Beberapa jam setelah terapi, sering timbul konvulsi ringan dan nyeri kepala. Bila pengobatan lebih dari empat jam, maka sering ada gangguan ingatan sementara. Janarang menimbulkan komplikasi dan pemulihan spontan terjadi dalam tiga sampai empat minggu berikutnya. Kenyataannya banyak pasien yang mencatat perbaikan ingatan setelah ECT, karena konsentrasi dan ingatannya terganggu sewaktu depresi. Tidak mempengaruhi ingatan secara menetap. Gangguan ingatan yang terjadi pada tiap tindakan terapi biasanya lebih kecil. Tetapi kadang-kadang diperlukan lebih banyak terapi agar rangkaiannya efektif.
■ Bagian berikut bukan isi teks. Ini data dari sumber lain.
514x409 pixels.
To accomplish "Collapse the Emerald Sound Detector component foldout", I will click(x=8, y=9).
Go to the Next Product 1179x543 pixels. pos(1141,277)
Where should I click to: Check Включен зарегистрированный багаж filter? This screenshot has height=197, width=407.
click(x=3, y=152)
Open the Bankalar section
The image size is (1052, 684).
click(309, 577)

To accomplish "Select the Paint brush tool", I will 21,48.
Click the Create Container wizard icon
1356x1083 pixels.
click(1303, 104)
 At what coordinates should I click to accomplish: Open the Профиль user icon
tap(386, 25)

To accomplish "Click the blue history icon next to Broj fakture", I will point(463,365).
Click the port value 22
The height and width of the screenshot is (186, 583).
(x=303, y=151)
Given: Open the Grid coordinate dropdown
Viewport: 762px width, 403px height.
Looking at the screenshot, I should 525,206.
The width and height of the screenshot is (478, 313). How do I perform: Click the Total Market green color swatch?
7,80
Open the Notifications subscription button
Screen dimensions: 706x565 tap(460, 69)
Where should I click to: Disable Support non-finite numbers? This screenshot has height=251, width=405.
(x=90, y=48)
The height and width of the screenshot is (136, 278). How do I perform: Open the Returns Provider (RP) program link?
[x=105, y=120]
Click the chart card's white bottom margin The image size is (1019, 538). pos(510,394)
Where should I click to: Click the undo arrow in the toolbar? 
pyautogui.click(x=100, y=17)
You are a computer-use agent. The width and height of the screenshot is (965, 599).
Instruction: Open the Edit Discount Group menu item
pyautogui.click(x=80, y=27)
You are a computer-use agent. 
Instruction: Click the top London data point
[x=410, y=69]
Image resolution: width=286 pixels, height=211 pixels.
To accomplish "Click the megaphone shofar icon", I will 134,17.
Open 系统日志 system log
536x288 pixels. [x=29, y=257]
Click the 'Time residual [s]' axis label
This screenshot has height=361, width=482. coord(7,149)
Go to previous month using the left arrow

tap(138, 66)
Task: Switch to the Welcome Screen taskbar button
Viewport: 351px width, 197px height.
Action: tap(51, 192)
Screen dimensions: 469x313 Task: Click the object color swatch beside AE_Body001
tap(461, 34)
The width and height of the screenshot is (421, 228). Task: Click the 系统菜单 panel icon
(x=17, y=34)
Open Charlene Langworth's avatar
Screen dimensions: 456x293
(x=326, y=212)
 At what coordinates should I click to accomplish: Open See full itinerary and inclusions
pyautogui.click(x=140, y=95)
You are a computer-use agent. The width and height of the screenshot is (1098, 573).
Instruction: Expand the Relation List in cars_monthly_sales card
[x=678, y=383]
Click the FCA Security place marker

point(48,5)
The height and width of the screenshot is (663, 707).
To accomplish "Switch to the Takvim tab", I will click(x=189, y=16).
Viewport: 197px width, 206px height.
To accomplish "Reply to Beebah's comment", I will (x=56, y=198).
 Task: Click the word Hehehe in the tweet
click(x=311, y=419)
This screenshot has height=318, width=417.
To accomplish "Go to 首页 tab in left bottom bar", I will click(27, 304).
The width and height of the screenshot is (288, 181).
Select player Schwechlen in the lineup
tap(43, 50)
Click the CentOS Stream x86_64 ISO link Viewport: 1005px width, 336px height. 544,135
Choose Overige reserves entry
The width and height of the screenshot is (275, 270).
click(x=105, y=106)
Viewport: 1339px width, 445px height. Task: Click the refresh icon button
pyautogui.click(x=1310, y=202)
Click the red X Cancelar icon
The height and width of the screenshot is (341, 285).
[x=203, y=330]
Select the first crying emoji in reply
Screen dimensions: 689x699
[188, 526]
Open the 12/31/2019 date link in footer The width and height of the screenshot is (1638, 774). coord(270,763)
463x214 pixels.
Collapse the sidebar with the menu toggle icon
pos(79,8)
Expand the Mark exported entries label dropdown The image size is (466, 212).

Dokter harus sangat berhati-hati ketika mempertimbangkan perawatan ECT bagi perempuan yang sedang hamil dan untuk orang tua atau muda, karena mereka mungkin berada pada risiko yang lebih tinggi komplikasi dengan ECT. Selain efek di otak, risiko fisik umum dari ECT adalah serupa dengan anestesi umum singkat. Beberapa pasien mengalami nyeri otot setelah ECT. Hal ini disebabkan oleh relaksan otot diberikan selama prosedur dan jarang karena aktivitas otot. Kehilangan memori dan kebingungan yang lebih jelas dengan penempatan elektrode bilateral daripada unilateral. Amnesia retrograd paling ditandai untuk peristiwa yang terjadi dalam minggu-minggu atau bulan sebelum pengobatan. Anterograde kehilangan memori biasanya terbatas pada waktu pengobatan sendiri atau segera sesudahnya. Pada minggu-minggu dan bulan berikutnya ECT masalah ini secara bertahap meningkatkan memori, tetapi beberapa orang memiliki kerugian terus-menerus, terutama dengan ECT bilateral. Beberapa studi telah menemukan bahwa pasien seringkali tidak menyadari defisit kognitif diinduksi oleh ECT. Cukup ada kontroversi atas efek ECT pada jaringan otak meskipun fakta bahwa sejumlah asosiasi kesehatan mental, termasuk American Psychiatric Association, telah menyimpulkan bahwa tidak ada bukti bahwa ECT menyebabkan kerusakan otak struktural. Contoh, pada tahun 2005, peneliti Rusia menerbitkan sebuah penelitian berjudul,''electroconvulsive Shock Menginduksi Neuron Kematian di Hippocampus Mouse: Korelasi Neurodegeneration dengan''Aktivitas kejang. Dalam studi ini, para peneliti menemukan bahwa setelah seri kejut listrik, ada kerugian yang signifikan neuron di bagian otak dan khususnya di bagian pasti dari hippocampus dimana sampai 10% dari neuron tewas. Banyak ahli pendukung ECT mempertahankan bahwa prosedur tersebut aman dan tidak menyebabkan kerusakan otak. Dr Charles Kellner, seorang peneliti ECT terkemuka dan pemimpin redaksi mantan''Journal of ECT''negara dalam sebuah wawancara yang diterbitkan baru-baru ini bahwa, "Ada sejumlah

studi yang dirancang dengan baik yang menunjukkan ECT tidak menyebabkan kerusakan otak dan berbagai laporan pasien yang telah menerima sejumlah besar perawatan selama hidupnya dan tidak menderita masalah berarti karena ECT. " Dr Kellner secara khusus mengutip sebuah penelitian yang dimaksudkan untuk menunjukkan adanya penurunan kognitif pada delapan mata pelajaran setelah perawatan seumur hidup lebih dari 100x ECT. Disarankan untuk ECT selama kehamilan mencakup pemeriksaan panggul, penghentian obat anticholinergic nonesensial, tocodynamometry rahim, hidrasi intravena, dan administrasi dari nonparticulate antasida. Selama ECT, ketinggian pinggul kanan wanita hamil, eksternal janin pemantauan intubasi, jantung, dan mencegah terjadinya hiperventilasi berlebihan direkomendasikan. mayoritas telah menemukan ECT aman. ECT tidak dilakukan pada janin.